Wilsdorf sintió un escalofrío repentino e inexplicable, como si alguien hubiera pasado una astilla de
metal helada por la nuca. Con dedos temblorosos hurgó en su bolsillo en busca de una cerilla y
encendió la lámpara de aceite que descansaba sobre el escritorio. Levantó la lámpara y se volvió
hacia la oscuridad.

—¿Qui… Quién anda ahí? —preguntó alarmado el relojero—. Piero, si te estás escabullendo a
hurtadillas… Es la gota que colma el vaso, ¿me oyes?

Fue entonces cuando Wilsdorf se dio cuenta de lo que le había enervado.

Cada uno de los relojes que se alineaban en las paredes de su taller se había parado. En la tenue y
parpadeante luz, Wilsdorf vio que miles de manecillas, diales y palancas señalaban directamente a
la medianoche.

—¿A qué viene este truco? —musitó, aunque las sombras no dieron respuesta.

Hubo un solo y ominoso estruendo cuando los relojes de Wilsdorf sonaron a la vez. Luego otro, y
otro, hasta que, cada vez con mayor rapidez, las manecillas de todos los relojes comenzaron a
avanzar con rapidez. Mientras Wilsdorf observaba con creciente terror, una arena tan negra como el
espacio entre las estrellas comenzó a brotar de las esferas de todos los relojes, derramándose por el
suelo en ríos goteantes. El relojero sintió que un repentino y terrible dolor se apoderaba de su
cuerpo, le corría por los brazos y le atravesaba el pecho.

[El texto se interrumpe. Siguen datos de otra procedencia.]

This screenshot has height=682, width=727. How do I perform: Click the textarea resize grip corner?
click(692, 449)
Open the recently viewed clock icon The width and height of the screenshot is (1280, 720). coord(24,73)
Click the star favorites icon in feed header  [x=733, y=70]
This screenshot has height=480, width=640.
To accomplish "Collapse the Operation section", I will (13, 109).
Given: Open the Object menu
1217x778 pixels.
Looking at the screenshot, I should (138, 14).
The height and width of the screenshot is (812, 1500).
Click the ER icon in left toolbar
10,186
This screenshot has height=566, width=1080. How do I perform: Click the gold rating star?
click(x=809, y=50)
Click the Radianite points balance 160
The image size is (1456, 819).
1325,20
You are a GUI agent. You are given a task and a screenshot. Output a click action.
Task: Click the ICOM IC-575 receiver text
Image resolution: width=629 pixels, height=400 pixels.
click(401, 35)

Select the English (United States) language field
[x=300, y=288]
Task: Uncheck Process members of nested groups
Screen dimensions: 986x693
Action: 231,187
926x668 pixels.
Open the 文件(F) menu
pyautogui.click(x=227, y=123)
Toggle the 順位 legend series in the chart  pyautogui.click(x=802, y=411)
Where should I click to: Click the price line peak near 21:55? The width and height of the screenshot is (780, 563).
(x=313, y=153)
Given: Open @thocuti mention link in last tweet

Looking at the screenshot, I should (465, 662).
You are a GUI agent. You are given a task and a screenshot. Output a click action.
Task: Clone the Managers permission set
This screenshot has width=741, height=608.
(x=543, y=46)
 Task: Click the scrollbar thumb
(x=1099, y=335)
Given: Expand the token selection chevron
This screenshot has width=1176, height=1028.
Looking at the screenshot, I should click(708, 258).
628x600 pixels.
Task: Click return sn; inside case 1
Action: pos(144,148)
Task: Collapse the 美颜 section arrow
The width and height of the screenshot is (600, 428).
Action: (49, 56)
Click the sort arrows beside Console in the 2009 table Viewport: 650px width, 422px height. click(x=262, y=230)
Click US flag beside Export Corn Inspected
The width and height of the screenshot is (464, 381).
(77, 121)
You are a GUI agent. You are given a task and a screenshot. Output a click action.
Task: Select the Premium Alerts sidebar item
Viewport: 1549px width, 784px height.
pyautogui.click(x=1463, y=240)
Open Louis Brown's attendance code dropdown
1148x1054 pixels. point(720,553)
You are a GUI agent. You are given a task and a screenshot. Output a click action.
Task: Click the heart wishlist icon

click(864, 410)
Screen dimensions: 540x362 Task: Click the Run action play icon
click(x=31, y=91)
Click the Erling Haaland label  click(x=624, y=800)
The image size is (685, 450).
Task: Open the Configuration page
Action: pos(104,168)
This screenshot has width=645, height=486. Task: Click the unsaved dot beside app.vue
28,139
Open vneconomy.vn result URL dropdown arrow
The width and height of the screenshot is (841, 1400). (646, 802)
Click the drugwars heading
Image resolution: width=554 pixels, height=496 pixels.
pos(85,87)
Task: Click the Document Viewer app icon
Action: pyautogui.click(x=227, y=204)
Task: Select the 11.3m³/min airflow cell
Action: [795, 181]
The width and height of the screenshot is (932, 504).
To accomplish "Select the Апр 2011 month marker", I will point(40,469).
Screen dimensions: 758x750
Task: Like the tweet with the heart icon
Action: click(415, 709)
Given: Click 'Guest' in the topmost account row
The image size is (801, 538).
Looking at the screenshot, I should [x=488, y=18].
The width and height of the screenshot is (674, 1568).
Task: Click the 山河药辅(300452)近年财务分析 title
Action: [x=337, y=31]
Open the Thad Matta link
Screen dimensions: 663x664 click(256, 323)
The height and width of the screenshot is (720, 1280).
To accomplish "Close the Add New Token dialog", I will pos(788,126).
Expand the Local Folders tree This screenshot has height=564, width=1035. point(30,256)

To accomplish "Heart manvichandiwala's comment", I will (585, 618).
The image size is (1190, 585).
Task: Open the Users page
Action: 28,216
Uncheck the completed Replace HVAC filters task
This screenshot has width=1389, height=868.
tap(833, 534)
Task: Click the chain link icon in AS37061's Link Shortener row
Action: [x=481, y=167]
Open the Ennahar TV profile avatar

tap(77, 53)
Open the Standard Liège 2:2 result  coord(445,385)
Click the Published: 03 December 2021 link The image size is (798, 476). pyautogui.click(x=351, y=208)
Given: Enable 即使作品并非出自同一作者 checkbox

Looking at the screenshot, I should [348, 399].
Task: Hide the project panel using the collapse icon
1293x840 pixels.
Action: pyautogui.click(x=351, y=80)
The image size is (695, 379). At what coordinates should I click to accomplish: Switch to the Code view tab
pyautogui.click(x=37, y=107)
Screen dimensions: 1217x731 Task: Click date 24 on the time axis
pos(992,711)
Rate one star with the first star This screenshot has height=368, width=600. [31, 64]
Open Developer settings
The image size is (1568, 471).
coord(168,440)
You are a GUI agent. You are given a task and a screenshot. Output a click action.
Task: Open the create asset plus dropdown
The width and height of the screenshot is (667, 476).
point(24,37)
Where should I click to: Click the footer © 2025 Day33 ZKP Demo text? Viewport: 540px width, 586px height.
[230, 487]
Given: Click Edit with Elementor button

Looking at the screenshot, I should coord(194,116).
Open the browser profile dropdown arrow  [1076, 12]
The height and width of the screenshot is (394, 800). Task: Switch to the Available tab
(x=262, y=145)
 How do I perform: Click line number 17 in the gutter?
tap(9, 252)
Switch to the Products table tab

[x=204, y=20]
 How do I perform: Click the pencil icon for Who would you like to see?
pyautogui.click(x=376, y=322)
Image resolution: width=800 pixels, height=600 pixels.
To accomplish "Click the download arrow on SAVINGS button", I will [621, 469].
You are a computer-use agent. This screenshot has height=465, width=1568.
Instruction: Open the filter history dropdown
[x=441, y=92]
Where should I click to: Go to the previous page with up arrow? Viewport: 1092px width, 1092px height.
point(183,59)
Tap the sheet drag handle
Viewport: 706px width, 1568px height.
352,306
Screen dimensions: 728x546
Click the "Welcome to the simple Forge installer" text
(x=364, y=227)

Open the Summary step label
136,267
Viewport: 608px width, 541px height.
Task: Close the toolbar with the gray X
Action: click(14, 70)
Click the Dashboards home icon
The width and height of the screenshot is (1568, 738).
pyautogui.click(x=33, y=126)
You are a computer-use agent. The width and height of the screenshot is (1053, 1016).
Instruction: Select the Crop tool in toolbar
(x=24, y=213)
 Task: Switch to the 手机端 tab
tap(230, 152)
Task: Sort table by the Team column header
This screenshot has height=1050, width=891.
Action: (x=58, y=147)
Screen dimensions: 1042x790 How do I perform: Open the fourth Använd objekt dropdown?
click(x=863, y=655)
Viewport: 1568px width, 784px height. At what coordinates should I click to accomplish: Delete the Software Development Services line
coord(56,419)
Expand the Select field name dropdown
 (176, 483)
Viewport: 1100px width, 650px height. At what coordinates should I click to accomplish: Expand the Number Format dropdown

Las manecillas de los relojes giraban cada vez más rápido, una repentina ráfaga de viento gélido
cubrió el taller de una nube de arena de obsidiana. Wilsdorf alzó un brazo para defenderse del polvo
asfixiante y vio que su carne se había marchitado y agrisado. Sus dedos eran garras huesudas, sus
huesos visibles a través de la piel fina como papel. Manojos de cabellos grisáceos cayeron de su
cuero cabelludo, y su respiración aterrada se volvió tensa y aguda. Ya no tenía fuerzas para
mantenerse en pie y cayó de rodillas, jadeando por la falta de aliento. En el reflejo de la carcasa de
cristal de su lámpara, Wilsdorf vio su propia cara. Era el rostro de un cadáver: esqueléticamente
delgado, ojos hundidos y sin vida. Comenzó a gritar.

La lámpara se derramó de sus dedos temblorosos y se estrelló contra el suelo.

El vendaval creciente llenaba el taller de una tormenta de arena impenetrable. Cuando sus dientes
cayeron de su boca y su visión se nubló, el relojero escuchó los clics, tocs y gongs de los relojes en
medio de la negrura creciente.

Fue lo último que escuchó Wilsdorf antes de que su cuerpo se convirtiera en polvo.